Ha commesso una rapina. Una manciata di ore di indagine è, tuttavia, bastata ai carabinieri del nucleo investigativo del Reparto Territoriale di Castello di Cisterna coordinati dal tenente - colonnello Antonio Jannece, per identificarlo, localizzarlo e arrestarlo. Sono, così, scattate le manette ai polsi di Eduardo Fattore, classe 1989, residente a Somma Vesuviana, considerato già noto alle forze dell'ordine.

Il ragazzo, insieme ad altri ora in fase di identificazione, secondo gli inquirenti si sarebbe reso responsabile di una rapina perpetrata, mercoledì scorso, a Caivano.
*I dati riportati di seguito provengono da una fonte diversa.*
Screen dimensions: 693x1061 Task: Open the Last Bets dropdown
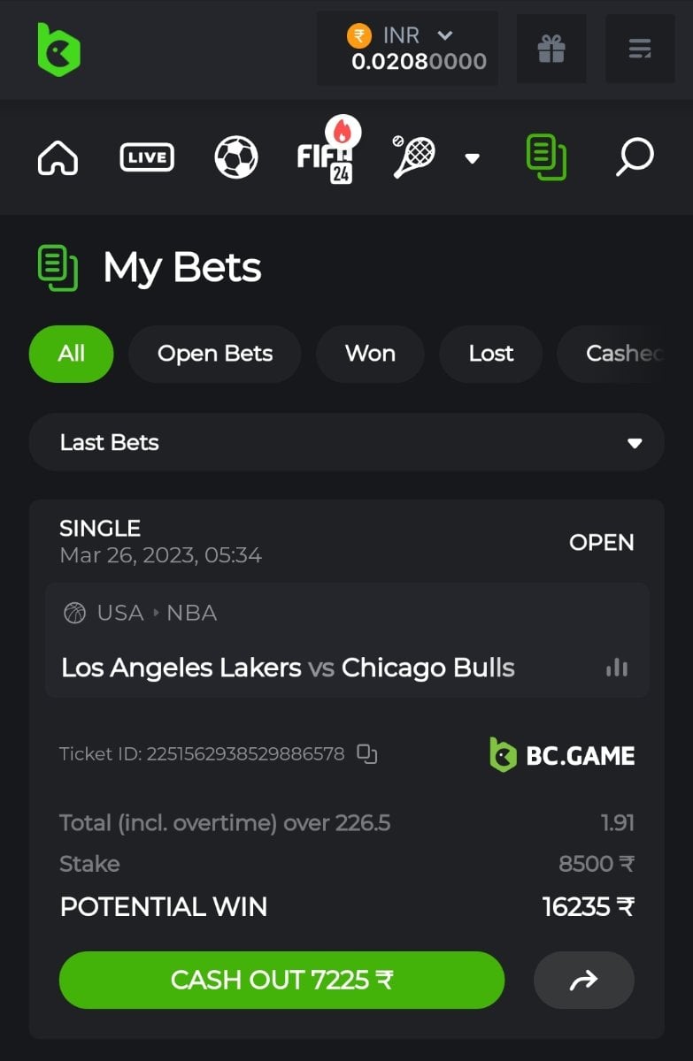[347, 442]
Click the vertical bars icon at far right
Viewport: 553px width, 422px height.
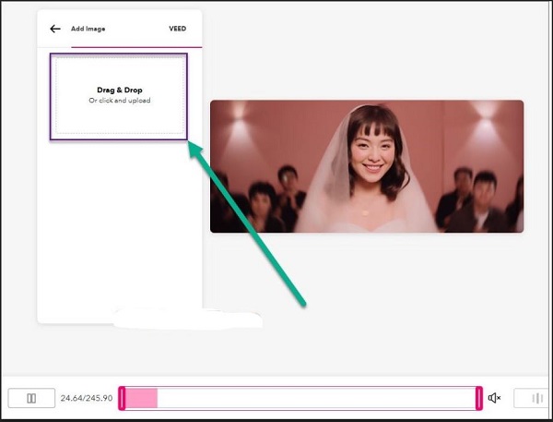pos(534,398)
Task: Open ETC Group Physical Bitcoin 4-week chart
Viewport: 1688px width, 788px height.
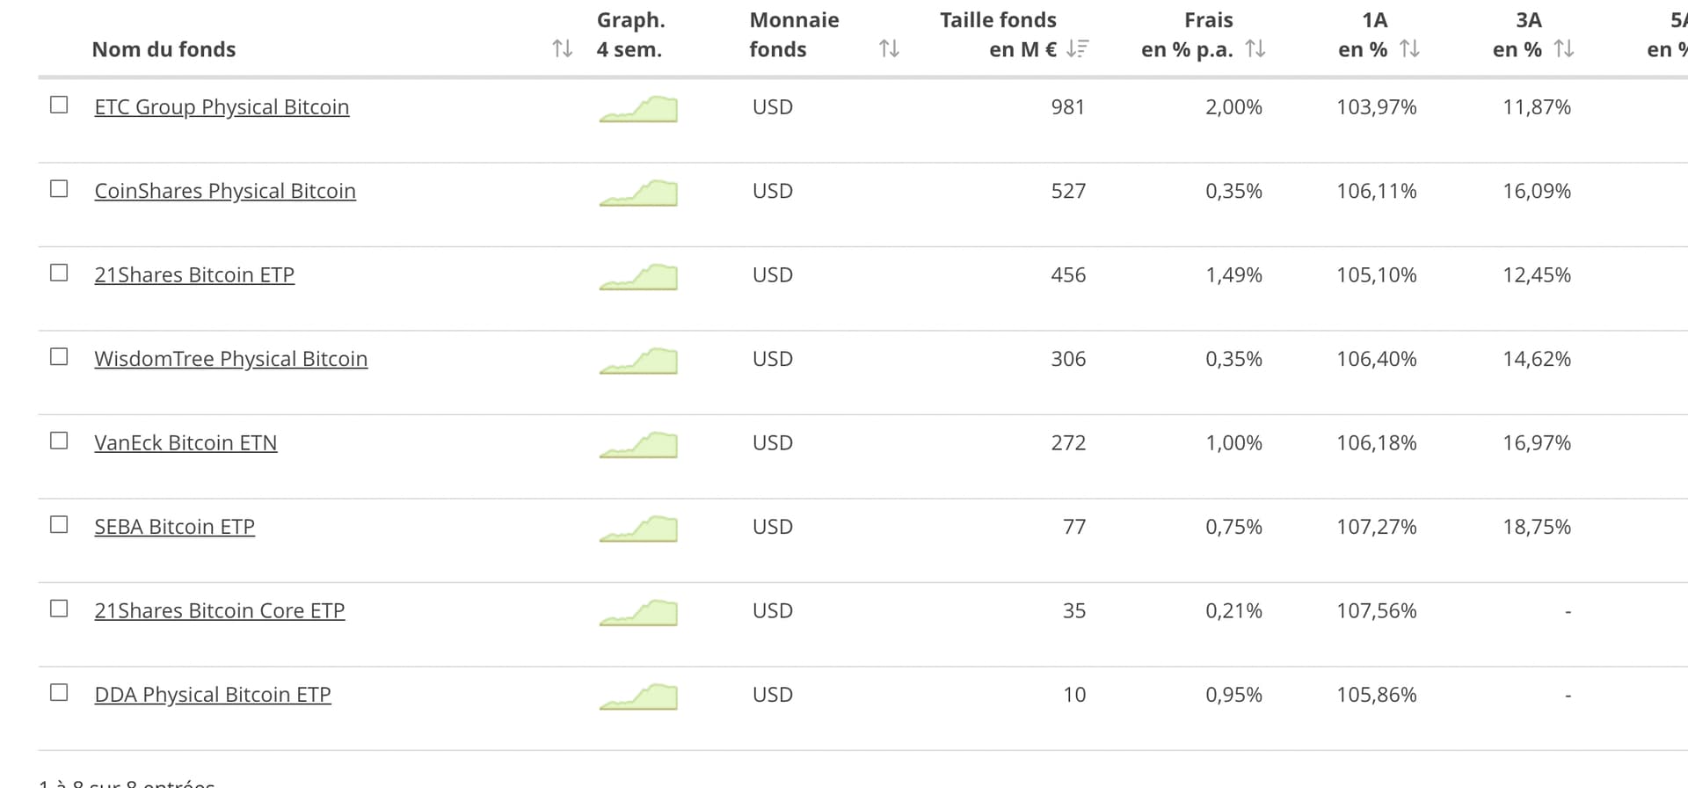Action: [x=638, y=109]
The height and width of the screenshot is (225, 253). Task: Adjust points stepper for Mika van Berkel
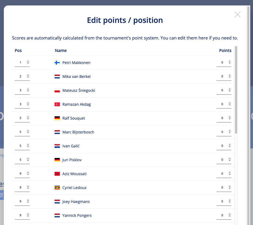point(230,76)
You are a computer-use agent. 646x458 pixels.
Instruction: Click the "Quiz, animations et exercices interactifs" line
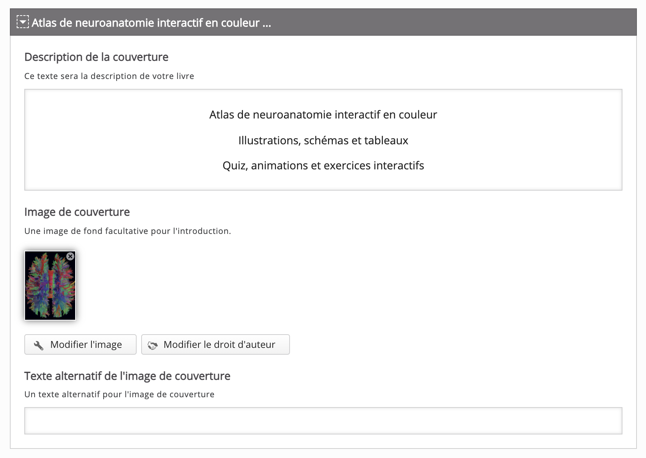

E' stato fermato nella clinica "Pineta Grande" a Castelvolturno (Caserta), nella notte tra il 30 e il 31 luglio, proprio a conclusione di una serrata attività di ricerca che ha visto lavorare fianco a fianco in maniera sinergica i militari dell'Arma del Territoriale di Castello di Cisterna, della Compagnia di Caloria e della stazione di Castelvolturno.

In pratica, l'altro giorno, dopo aver perpetrato la rapina in una tabaccheria, per guadagnarsi la fuga, hanno ingaggiato un conflitto a fuoco con due guardie giurate dell'istituto di vigilanza "Il notturno", ferendone una gravemente (attualmente è ricoverata al reparto di rianimazione dell'ospedale Cardarelli di Napoli). Per i carabinieri Fattore sarebbe uno dei tre autori dell'azione delittuosa, per questo è stato arrestato con le accuse di tentato omicidio, di rapina e di violazione legge armi.

Il convincimento dei militari dell'Arma si fonda, in particolar modo, su un dato: il ragazzo, proprio nella serata del 30 luglio, nelle ore successive alla rapina, si è rivolto alla "Pineta Grande" presso la quale è stato ricoverato, poiché raggiunto da un colpo d'arma da fuoco al terzo inferiore della gamba sinistra. Aveva raccontato ai sanitari di turno che si era procurato la lesione a seguito di una lite, degenerata, con uno straniero, in località "Lido Arenella" a Castevolturno. Le indagini hanno smentito la versione di Fattore che sarebbe risultato attinto da un colpo esploso da una delle due predette guardie. Il ragazzo resta piantonato in ospedale, con una prognosi di trenta giorni, salvo complicazioni.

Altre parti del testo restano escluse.